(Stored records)
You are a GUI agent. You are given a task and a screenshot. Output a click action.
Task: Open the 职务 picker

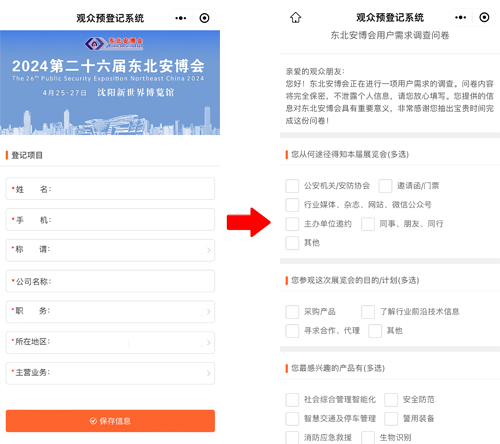pyautogui.click(x=110, y=312)
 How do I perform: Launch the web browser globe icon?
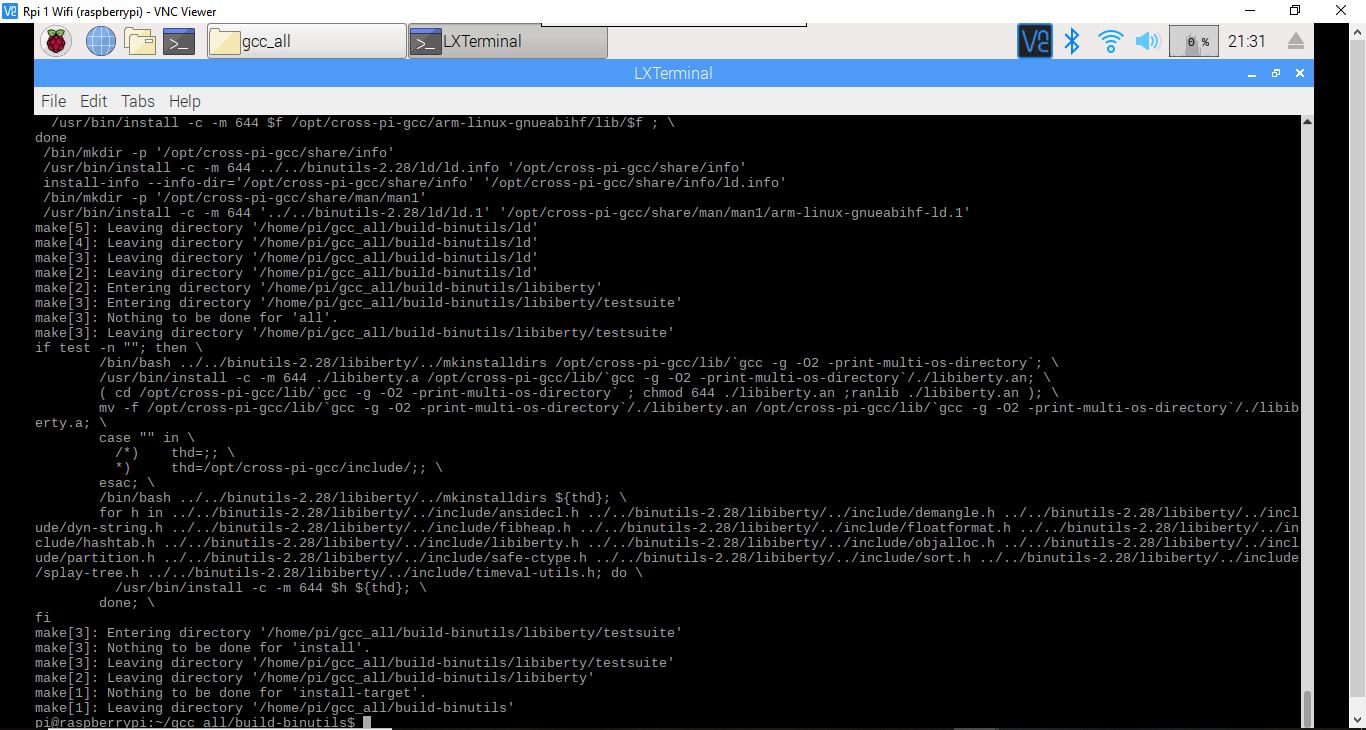click(100, 41)
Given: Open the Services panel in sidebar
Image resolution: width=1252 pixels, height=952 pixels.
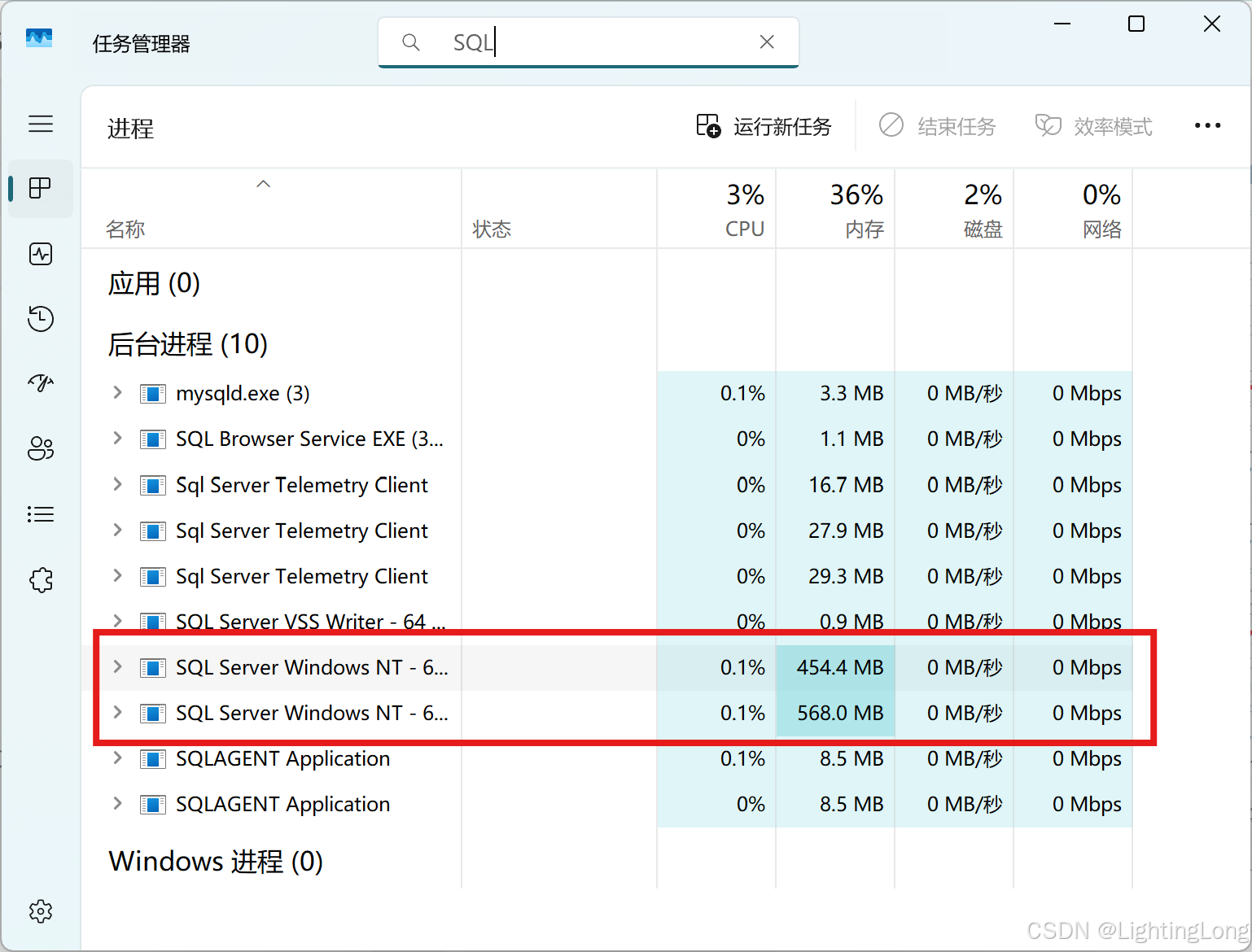Looking at the screenshot, I should click(x=41, y=579).
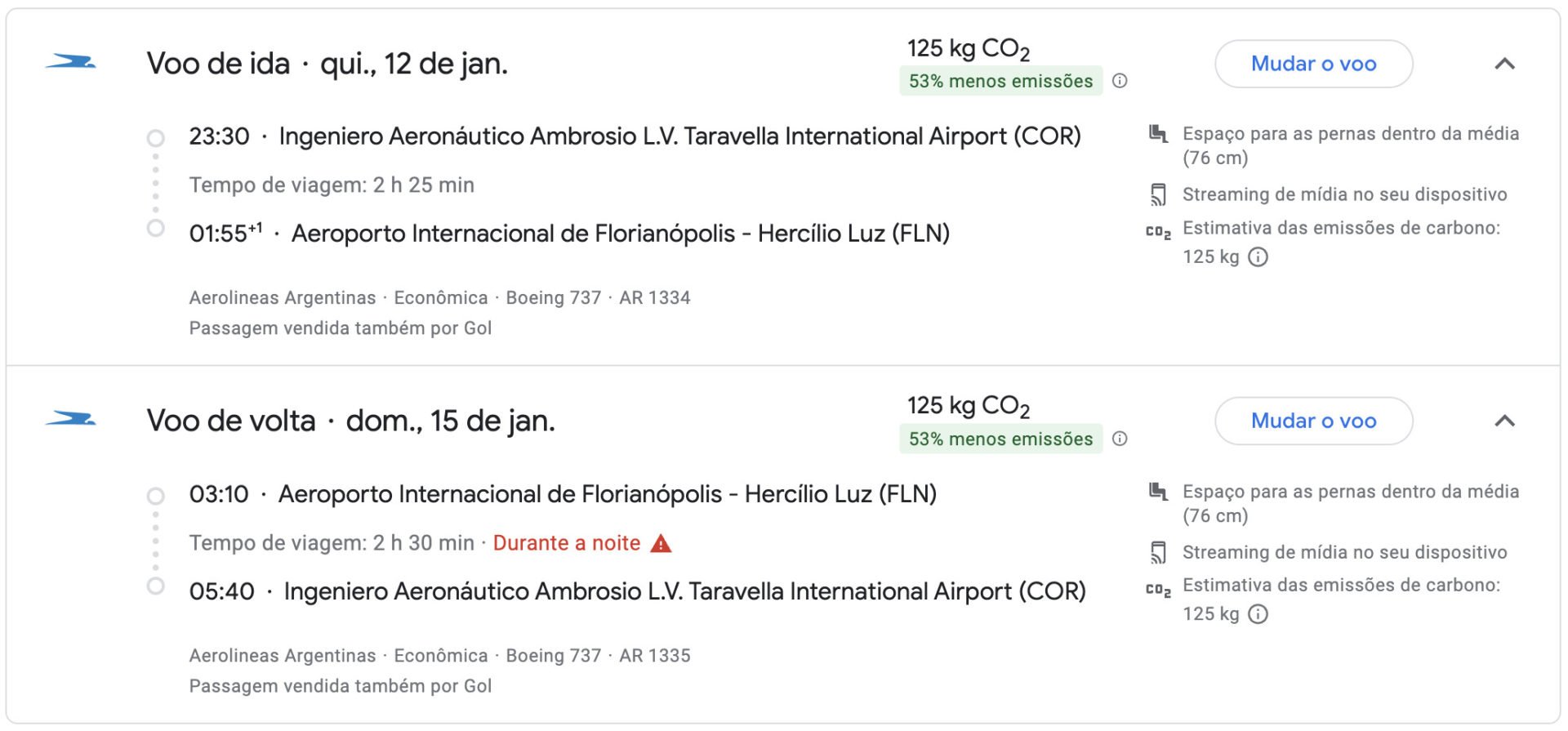Click the legroom seat icon for outbound flight
The image size is (1568, 731).
[1158, 134]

EXERCISE PROMPT
From the line containing "How do I perform: Launch" down to the last line of the data, print every line exactly and nothing else. Pictures stay out of the copy.

RESPONSE BOX
 How do I perform: Launch the web browser globe icon?
click(100, 41)
Given: Open the Services panel in sidebar
Image resolution: width=1252 pixels, height=952 pixels.
Looking at the screenshot, I should click(x=41, y=579).
Click the legroom seat icon for outbound flight
The image size is (1568, 731).
[1158, 134]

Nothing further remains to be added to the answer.